Eine zweite Gruppe – das Tübinger „Schwäbische Tagblatt“ zählt etwa 70 Studierende – hat sich vor der Stiftskirche um einen großen Lautsprecher versammelt. Als Erster greift Raphael Kupczik zum Mikrofon, selbst Theologiestudent. Er will „vulnerable Menschen schützen vor einfachen Maschen von Missionierenden.“ Schließlich zielten die Hochschultage vor allem auf Studierende ab, die mit Leistungsdruck oder Sinnkrisen kämpfen. Der Name der Kundgebung: „Bildung statt Bekehrung“.

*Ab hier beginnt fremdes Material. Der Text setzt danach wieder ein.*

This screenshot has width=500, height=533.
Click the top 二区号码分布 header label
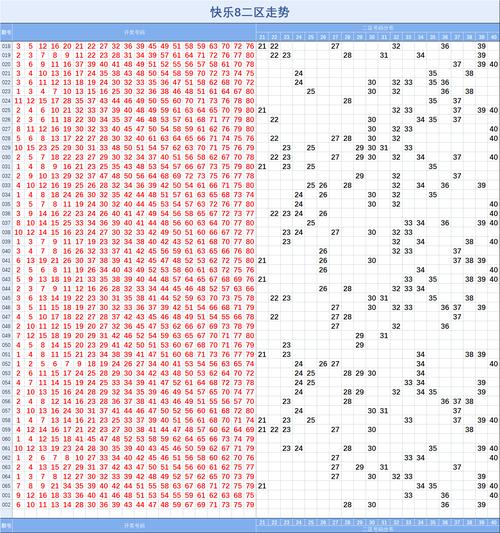[378, 28]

Die Debatte ist alles andere als neu. Bereits 1952 gab es in der Evangelischen Studentengemeinde Tübingen einen Aufruhr gegen die Hochschultage. Der Historiker Jonathan Schilling hat das Phänomen untersucht. Er spricht von „Mission als Grenzscheide“ christlicher Hochschulgruppen.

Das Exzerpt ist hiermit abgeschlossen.